Alvaro decided to do Erasmus in Finland because he wanted to work in education and admired the Finnish education system. Studying in Finland also appealed to him as a unique choice, and he had heard from past Erasmus scholars that Jyväskylä was a great destination. He enjoyed his time there, and would recommend it for anyone considering going to Finland for Erasmus.
Alvaro really liked the environment at the university, which was different from that of Spain. In Finland, he says, people are there to help you if you ask. He liked the selection of affordable and tasty student restaurants, and felt that the university was a safe place.
“You could leave anything in the hall, and nobody would take it,” he said. “I remember I left my keys in the padlock for my bike. I found them in the padlock after three hours!”
He even felt safe leaving his computer in the library to step outside, something he wouldn’t have been comfortable with doing in Spain.
Regarding his studies, Alvaro felt he had more flexibility than in Spain, because studies in Finland are project-based rather than exam-based. He found teachers to be flexible and open to suggestions or questions, and to value student learning over strict grading systems.
“The first day, the teachers didn’t tell us how they were going to grade,” he said. “We asked them, and they said ‘don’t worry, it isn’t really that important.’”
Alvaro had the opportunity to befriend a Finnish family through the University of Jyväskylä’s Finnish Family Program. They went to eat ice cream during the summer and ice skating during the winter. He saw it as a good opportunity to become familiar with Finnish culture.
“They became my family in Finland,” he said. “I knew if something happened, I knew I had them.”
When Alvaro’s family visited from Spain, they spent time in Helsinki and Jyväskylä ice skating. During his Erasmus period, Alvaro spent his free time participating in the Erasmus Student Network activities such as Cafe Lingua, international dinners, barbecues on the lake, sauna, hiking, and skiing. He also enjoyed traveling around Finland, and would recommend hiking the lakes in Jyväskyl and visiting Tampere, Turku, Helsinki, Oulu, and Porvoo. If you have the opportunity to travel to St. Petersburg and Moscow as well, he recommends taking advantage.

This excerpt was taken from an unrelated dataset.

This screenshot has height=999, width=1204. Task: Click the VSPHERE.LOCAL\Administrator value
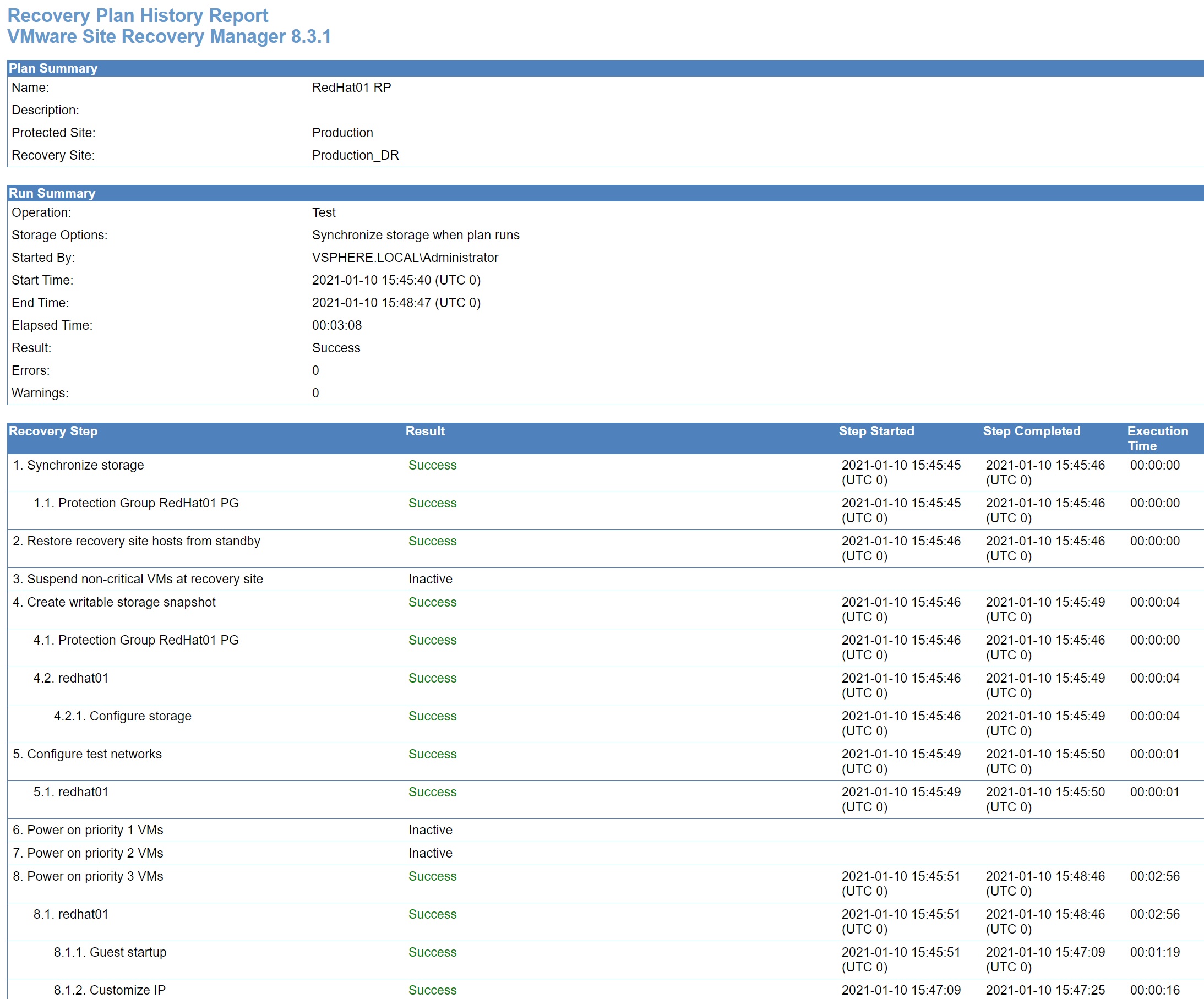pos(405,258)
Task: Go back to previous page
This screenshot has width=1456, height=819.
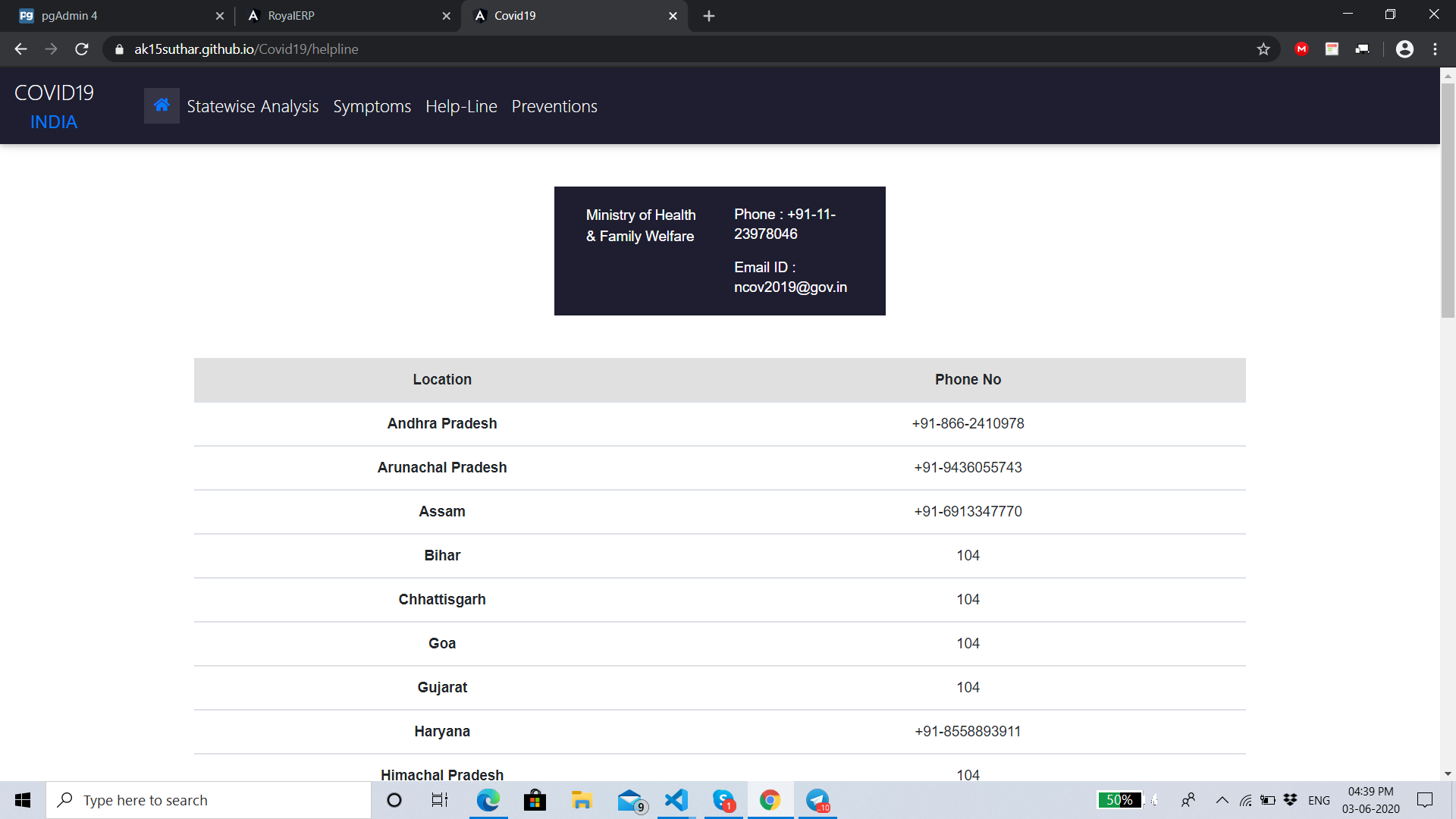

During his Erasmus studies, Alvaro got teaching practice through the ‘Erasmus in a School’ program. He helped teach in one primary and one secondary school, helping a teacher who was looking for a Spanish-language assistant.
Alvaro also came to appreciate cultural differences by forming friendships and relationships during his Erasmus time. Compared to Spain, Alvaro noticed that the Finnish dating culture is a slower process, and that he often had to initiate conversation. He found the university community to be generally accepting of the LGBT community, especially compared to other countries.
“For those from the LGBT community coming to Finland, don’t worry,” he said. “Everyone in erasmus is open-minded.”
The relationships he made last to this day! He still has friends from his time in Finland, both from Spain and Finland- and from Czech, of course!
If you are an exchange student preparing to visit Finland, Alvaro would recommend travelling as much as possible and trying to enjoy every moment. He pointed out that Finland can be surprisingly affordable for students, and promises that Finns are not as cold as you think!